Taking place entirely in a private psychiatric facility, film begins with Lyle (Joseph Gordon-Levitt) all cool self-control as a nurse dresses his wounds from a baseball game fight — one that evidently left the other guy in much, much worse shape.
Lyle’s calm, however, evaporates when he realizes that this time his tearful mother isn’t taking him home. At a loss after too many such incidents, she’s committed him to juvenile lockdown Northwood until his “anger management” woes pose less of a menace to society. Illustrating her point, Lyle flips out, and burly attendants with hypodermics rush to quell his rage.
He wakes up groggy in a sterile room shared with timid Kenny (Cody Lightning), a 12-year-old molestee/molester. Lyle is furious about his new circumstances, trapped in a ward with teens of wide-ranging dysfunctionality. He’s disinclined at first to befriend peer inmates, let alone cooperate with Northwood staff led by ever-patient but exhausted Dr. Monroe (Don Cheadle).

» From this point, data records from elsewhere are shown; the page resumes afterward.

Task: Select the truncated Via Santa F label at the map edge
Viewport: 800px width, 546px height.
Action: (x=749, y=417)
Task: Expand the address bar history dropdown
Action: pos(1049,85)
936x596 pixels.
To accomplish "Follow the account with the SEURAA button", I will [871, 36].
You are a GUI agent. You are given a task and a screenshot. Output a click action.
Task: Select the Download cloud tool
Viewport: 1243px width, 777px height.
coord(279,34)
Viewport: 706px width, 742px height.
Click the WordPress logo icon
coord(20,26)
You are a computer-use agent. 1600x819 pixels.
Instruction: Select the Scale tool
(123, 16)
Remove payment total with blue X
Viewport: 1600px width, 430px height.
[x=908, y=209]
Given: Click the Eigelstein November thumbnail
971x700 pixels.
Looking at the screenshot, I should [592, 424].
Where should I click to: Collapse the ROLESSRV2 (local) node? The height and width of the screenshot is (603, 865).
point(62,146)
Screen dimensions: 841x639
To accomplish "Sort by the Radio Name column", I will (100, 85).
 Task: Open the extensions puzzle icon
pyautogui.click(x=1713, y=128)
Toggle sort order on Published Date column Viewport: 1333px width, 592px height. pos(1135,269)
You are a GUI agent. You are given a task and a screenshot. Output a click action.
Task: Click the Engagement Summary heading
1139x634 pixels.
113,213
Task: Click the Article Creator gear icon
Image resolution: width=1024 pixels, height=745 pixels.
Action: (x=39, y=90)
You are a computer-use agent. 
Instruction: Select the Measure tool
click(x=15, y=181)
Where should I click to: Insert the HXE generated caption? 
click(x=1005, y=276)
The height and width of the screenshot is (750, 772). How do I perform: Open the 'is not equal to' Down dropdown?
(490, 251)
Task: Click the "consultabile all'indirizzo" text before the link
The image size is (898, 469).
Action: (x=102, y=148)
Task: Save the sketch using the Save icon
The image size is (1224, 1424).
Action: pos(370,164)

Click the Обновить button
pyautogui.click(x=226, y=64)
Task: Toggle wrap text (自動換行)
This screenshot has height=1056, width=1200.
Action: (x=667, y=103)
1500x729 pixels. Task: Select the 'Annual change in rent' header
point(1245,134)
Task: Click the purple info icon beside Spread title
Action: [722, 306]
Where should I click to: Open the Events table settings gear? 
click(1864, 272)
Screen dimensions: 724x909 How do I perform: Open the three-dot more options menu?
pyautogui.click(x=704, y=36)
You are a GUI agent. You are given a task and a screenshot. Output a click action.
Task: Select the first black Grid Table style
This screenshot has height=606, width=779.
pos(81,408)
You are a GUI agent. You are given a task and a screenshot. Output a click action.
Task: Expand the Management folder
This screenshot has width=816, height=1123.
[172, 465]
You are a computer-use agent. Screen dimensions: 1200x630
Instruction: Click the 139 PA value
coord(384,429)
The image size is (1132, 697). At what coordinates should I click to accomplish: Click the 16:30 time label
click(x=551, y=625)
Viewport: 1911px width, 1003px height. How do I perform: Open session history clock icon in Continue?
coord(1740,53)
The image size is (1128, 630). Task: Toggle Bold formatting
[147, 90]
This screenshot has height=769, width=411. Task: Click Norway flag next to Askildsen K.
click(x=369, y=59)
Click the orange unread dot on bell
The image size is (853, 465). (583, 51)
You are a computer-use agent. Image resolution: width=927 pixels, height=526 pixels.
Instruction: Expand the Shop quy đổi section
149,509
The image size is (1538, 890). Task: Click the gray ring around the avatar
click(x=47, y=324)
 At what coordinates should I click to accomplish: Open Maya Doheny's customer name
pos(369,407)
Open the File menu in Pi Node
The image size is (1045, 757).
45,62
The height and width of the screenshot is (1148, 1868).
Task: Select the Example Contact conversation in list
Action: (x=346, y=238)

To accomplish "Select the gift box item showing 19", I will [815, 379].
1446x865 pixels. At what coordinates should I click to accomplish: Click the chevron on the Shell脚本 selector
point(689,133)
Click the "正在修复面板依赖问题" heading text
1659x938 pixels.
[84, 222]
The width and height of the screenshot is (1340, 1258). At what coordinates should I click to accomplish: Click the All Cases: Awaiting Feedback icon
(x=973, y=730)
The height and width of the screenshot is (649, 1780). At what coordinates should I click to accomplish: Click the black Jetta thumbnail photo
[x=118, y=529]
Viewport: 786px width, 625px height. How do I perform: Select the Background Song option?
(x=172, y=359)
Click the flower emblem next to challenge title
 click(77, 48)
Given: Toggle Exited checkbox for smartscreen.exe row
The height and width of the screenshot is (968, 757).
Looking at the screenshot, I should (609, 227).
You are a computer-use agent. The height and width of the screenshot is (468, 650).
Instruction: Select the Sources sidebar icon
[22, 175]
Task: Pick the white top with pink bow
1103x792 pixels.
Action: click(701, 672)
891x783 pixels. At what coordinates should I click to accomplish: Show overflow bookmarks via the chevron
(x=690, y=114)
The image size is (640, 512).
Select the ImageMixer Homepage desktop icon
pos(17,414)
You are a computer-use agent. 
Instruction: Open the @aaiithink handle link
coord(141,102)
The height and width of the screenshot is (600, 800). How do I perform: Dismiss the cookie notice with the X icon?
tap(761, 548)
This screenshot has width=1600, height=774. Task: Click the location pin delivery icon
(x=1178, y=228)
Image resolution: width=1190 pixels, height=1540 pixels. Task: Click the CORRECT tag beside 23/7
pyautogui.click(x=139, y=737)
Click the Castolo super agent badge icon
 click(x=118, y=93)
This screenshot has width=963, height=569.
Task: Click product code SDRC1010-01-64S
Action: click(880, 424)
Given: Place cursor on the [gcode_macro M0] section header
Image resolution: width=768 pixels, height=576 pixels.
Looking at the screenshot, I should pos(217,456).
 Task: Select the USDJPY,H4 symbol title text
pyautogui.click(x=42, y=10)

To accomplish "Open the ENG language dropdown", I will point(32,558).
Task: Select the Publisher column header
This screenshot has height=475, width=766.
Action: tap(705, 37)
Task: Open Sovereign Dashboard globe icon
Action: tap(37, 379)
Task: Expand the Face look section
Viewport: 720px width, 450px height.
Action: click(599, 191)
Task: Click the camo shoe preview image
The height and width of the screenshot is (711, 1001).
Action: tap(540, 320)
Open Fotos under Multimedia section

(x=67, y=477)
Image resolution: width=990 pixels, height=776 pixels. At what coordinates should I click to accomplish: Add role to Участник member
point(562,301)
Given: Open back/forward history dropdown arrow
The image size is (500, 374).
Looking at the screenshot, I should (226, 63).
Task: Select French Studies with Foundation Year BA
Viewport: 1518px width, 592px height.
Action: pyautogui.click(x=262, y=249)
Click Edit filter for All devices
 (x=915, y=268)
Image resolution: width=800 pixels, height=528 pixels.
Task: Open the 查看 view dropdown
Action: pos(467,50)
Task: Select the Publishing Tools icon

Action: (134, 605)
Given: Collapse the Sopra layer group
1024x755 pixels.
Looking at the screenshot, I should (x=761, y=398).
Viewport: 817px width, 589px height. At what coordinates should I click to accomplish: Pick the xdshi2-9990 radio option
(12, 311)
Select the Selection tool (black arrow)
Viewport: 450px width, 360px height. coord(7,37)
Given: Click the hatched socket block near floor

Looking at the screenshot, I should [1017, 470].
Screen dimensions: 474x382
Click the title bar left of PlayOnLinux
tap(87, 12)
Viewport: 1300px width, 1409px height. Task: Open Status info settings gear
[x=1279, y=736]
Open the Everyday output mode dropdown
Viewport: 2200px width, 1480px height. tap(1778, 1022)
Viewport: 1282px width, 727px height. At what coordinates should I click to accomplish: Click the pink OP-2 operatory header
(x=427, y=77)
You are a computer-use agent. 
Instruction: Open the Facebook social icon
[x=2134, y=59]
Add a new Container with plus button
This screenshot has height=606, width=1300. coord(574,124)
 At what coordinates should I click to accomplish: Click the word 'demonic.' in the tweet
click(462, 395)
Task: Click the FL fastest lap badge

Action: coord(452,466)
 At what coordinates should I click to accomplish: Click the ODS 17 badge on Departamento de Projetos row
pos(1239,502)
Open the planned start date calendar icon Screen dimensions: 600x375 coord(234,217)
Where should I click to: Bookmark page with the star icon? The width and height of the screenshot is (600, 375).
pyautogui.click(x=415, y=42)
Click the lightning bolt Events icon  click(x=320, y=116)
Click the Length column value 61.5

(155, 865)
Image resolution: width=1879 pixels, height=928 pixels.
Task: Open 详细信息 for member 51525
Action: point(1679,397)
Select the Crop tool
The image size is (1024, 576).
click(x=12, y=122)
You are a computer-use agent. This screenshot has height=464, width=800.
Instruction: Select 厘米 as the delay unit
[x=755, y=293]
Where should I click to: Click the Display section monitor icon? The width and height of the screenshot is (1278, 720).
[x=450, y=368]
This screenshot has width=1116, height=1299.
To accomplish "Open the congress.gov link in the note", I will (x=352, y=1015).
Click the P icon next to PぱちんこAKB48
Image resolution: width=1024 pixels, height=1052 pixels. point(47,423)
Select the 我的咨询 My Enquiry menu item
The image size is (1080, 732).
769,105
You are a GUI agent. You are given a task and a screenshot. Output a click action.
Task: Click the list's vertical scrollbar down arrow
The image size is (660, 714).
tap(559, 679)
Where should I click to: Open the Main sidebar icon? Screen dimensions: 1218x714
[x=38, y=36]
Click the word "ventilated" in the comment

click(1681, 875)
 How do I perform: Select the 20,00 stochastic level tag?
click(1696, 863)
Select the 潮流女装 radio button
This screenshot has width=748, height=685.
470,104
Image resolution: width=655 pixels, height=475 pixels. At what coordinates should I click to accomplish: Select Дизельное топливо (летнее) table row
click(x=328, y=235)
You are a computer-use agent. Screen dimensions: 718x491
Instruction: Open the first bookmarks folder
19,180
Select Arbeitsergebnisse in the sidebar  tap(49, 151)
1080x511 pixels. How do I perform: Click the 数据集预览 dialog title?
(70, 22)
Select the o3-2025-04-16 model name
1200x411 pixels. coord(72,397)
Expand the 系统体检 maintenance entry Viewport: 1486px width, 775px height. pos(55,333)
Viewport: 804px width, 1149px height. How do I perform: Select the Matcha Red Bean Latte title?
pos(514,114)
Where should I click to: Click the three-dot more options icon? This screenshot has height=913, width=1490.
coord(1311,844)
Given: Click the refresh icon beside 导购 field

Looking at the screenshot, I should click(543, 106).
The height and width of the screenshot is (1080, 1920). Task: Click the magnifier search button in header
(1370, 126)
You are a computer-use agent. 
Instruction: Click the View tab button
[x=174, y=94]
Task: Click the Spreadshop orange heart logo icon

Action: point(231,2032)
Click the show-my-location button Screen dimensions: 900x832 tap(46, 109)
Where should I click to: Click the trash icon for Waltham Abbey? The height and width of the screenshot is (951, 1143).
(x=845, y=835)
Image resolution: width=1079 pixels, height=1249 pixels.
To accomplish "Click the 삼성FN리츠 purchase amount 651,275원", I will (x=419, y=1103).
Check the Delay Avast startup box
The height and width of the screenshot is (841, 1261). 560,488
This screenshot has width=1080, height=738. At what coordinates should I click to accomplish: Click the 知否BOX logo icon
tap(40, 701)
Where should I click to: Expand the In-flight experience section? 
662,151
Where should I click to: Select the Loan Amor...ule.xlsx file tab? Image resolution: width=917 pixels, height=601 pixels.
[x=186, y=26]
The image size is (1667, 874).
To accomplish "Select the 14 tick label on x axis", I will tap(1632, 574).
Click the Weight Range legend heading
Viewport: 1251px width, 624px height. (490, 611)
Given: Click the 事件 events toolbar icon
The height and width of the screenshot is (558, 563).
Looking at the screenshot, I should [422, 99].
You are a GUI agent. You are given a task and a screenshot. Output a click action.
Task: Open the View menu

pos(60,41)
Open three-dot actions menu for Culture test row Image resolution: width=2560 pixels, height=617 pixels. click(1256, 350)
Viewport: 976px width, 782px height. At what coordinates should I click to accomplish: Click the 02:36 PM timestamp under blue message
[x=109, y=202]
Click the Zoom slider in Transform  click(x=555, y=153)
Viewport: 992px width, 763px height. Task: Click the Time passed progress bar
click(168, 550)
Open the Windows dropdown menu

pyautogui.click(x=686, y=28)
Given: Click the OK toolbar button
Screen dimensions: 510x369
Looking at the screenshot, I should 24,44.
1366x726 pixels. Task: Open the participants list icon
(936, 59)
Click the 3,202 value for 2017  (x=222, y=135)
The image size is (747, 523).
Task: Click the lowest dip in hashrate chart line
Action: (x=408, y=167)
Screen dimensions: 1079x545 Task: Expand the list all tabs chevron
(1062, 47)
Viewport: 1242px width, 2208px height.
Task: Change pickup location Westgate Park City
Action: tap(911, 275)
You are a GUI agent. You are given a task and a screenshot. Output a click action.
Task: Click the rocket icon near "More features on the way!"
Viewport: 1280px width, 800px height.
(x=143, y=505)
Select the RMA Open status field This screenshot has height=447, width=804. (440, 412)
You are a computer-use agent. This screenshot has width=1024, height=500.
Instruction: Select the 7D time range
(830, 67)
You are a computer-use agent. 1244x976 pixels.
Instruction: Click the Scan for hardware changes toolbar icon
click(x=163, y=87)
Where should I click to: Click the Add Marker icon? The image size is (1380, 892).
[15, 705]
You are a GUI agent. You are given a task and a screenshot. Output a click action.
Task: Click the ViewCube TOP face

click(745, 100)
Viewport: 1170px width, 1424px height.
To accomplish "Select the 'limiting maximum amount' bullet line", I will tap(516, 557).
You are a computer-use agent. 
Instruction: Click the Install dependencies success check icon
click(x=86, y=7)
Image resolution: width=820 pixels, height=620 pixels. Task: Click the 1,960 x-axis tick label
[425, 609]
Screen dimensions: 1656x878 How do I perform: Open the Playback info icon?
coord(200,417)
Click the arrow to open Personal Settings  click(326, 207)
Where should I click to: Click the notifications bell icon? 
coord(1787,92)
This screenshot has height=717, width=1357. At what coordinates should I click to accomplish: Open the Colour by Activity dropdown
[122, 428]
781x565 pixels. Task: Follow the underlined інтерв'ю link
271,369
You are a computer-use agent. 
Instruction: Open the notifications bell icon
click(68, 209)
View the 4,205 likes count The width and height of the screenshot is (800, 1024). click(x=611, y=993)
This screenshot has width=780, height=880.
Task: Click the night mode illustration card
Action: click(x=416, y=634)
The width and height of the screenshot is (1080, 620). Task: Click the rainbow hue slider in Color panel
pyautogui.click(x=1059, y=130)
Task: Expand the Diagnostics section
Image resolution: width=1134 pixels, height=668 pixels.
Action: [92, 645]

Eventually, however, Lyle reluctantly acquires some allies — as well as a foe in the obnoxious bully Mike (Elden Henson). Among the ward’s other “cases” is Chad (co-scenarist Michael Bacall), whose bipolar disorder has left him woefully ill-prepared for an imminent 18th birthday, institutional release and family-fortune inheritance. He begs Lyle for his friendship, pretending to go along with a mutual escape plan.
Clinging like a cub to Goth-garbed cynic Sara (Sara Rivas) is pretty Tracy (Zooey Deschanel), a shrinking violet whose subterranean self-esteem has led to screaming night terrors and waking self-mutilation. Opposites attract: Tracy and Lyle are drawn to one another.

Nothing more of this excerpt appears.